Registros de localización de palabras y elementos
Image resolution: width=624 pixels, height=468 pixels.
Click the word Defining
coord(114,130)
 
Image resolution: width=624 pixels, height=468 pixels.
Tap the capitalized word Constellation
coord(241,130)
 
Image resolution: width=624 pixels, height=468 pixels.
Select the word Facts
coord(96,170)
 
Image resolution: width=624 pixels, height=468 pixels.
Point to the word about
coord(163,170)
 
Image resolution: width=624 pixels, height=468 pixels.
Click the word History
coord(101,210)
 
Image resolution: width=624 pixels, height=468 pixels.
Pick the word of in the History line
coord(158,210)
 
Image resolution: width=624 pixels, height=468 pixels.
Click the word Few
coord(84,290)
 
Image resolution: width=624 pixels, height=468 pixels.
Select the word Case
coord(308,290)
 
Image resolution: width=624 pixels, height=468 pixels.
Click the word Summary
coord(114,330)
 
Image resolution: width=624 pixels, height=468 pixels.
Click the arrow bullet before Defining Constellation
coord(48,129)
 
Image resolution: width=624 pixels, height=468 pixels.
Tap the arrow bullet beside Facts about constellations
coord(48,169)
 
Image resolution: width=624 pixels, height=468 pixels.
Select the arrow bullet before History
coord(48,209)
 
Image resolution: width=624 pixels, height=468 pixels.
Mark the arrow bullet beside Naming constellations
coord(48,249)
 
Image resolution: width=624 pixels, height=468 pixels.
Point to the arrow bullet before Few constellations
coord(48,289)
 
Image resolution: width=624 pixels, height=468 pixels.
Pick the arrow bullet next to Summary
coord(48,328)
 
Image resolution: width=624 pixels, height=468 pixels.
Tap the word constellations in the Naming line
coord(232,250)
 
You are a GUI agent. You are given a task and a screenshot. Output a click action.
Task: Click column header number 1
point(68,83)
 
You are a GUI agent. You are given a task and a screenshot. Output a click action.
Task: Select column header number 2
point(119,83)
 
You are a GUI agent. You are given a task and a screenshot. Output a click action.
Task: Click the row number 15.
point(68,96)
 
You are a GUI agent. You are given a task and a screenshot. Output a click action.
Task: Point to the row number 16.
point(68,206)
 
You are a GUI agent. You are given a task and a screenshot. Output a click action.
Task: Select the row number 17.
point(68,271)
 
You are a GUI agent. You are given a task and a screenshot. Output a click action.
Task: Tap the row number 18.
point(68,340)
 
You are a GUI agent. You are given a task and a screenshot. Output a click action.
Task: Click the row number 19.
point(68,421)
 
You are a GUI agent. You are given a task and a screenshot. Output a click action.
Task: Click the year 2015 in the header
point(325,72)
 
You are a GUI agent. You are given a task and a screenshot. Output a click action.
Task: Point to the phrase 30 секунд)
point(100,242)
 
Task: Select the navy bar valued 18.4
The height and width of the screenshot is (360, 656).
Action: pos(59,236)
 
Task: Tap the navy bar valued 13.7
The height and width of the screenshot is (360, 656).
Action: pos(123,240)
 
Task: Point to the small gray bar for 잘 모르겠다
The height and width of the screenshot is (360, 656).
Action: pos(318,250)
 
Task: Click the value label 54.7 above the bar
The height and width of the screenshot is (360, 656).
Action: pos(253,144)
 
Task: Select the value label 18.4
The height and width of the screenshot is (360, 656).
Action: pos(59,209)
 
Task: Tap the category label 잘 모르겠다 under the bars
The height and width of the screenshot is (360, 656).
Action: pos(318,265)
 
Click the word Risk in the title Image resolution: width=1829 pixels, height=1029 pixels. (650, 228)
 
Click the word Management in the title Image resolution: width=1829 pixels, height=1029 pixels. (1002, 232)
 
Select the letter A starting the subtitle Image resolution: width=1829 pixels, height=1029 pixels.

**Problema breve**
Reproduce sin ningún cambio las filas que van desde la que contiene "Task: Point to the small gray bar for 잘 모르겠다" hasta la que contiene "Click the word Risk", incluidas ambas.

**Respuesta completa**
Task: Point to the small gray bar for 잘 모르겠다
The height and width of the screenshot is (360, 656).
Action: pos(318,250)
 
Task: Click the value label 54.7 above the bar
The height and width of the screenshot is (360, 656).
Action: pos(253,144)
 
Task: Select the value label 18.4
The height and width of the screenshot is (360, 656).
Action: pos(59,209)
 
Task: Tap the category label 잘 모르겠다 under the bars
The height and width of the screenshot is (360, 656).
Action: pos(318,265)
 
Click the word Risk in the title Image resolution: width=1829 pixels, height=1029 pixels. (650, 228)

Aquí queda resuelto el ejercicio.